_WHAT YOU HAVE TO DO_. Lines from the material below that hold the string "chart" are what is needed; copy each of them.

[SOURCE INFORMATION Boundary: Start]

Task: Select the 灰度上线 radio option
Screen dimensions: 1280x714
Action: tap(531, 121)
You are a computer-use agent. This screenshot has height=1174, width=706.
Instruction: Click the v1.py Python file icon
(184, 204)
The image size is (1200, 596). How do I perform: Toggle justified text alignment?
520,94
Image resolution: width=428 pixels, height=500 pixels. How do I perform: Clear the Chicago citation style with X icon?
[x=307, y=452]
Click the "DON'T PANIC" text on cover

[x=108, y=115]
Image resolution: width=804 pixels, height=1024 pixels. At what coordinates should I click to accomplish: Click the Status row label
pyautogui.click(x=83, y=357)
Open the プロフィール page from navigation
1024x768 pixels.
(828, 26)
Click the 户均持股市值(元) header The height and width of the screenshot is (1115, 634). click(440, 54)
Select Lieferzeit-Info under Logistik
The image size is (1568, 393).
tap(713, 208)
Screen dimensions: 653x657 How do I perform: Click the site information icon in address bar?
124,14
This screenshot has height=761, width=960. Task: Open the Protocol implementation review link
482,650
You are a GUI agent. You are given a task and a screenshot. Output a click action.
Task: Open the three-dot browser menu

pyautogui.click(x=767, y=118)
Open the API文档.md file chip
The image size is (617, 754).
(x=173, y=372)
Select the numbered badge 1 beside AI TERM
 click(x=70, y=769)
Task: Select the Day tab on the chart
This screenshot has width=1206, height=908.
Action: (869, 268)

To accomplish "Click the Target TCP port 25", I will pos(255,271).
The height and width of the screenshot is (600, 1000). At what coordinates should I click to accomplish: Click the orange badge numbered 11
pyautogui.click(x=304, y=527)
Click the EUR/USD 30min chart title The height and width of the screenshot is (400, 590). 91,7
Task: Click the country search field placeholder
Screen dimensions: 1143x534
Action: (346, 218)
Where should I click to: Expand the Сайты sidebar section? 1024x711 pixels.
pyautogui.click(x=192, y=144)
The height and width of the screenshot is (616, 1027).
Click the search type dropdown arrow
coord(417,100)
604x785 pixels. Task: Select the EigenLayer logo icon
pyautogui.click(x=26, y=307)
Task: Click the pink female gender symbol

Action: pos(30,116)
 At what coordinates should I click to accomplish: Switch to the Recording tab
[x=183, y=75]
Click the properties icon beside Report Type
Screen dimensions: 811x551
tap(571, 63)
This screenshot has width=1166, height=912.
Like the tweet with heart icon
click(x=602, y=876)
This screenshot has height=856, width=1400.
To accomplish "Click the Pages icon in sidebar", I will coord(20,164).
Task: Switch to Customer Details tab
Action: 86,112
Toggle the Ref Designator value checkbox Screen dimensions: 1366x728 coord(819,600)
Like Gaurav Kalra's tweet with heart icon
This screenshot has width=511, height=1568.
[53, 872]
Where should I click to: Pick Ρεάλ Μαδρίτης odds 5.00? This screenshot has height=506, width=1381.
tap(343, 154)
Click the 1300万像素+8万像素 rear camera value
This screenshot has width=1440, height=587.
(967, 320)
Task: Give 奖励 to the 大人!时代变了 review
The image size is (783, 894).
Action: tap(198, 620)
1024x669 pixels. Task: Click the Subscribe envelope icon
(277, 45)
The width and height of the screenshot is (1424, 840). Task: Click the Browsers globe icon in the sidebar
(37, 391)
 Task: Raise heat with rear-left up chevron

[SOURCE INFORMATION Boundary: End]

_ANSWER BELOW_.
Task: Select the Day tab on the chart
Click the EUR/USD 30min chart title The height and width of the screenshot is (400, 590). 91,7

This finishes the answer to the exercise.